The records come next. Copy all of them exactly.

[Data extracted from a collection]
━━━

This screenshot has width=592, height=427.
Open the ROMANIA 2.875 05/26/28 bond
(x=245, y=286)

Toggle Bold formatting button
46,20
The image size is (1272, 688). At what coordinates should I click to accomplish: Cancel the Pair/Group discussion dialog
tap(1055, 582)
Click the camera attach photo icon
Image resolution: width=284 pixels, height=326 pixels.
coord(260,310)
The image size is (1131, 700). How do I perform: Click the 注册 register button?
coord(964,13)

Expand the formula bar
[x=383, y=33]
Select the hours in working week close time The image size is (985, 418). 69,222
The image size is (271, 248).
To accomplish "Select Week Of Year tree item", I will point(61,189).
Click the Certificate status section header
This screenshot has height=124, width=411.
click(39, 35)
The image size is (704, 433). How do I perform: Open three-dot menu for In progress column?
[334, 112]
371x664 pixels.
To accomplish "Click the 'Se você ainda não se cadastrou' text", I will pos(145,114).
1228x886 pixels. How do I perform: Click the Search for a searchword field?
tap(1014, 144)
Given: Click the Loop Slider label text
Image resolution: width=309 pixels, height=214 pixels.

━━━

▶ **REPLY**:
This screenshot has width=592, height=427.
Open the ROMANIA 2.875 05/26/28 bond
(x=245, y=286)

Toggle Bold formatting button
46,20
The image size is (1272, 688). At what coordinates should I click to accomplish: Cancel the Pair/Group discussion dialog
tap(1055, 582)
Click the camera attach photo icon
Image resolution: width=284 pixels, height=326 pixels.
coord(260,310)
The image size is (1131, 700). How do I perform: Click the 注册 register button?
coord(964,13)

Expand the formula bar
[x=383, y=33]
Select the hours in working week close time The image size is (985, 418). 69,222
The image size is (271, 248).
To accomplish "Select Week Of Year tree item", I will point(61,189).
Click the Certificate status section header
This screenshot has height=124, width=411.
click(39, 35)
The image size is (704, 433). How do I perform: Open three-dot menu for In progress column?
[334, 112]
371x664 pixels.
To accomplish "Click the 'Se você ainda não se cadastrou' text", I will pos(145,114).
1228x886 pixels. How do I perform: Click the Search for a searchword field?
tap(1014, 144)
Given: Click the Loop Slider label text
Image resolution: width=309 pixels, height=214 pixels.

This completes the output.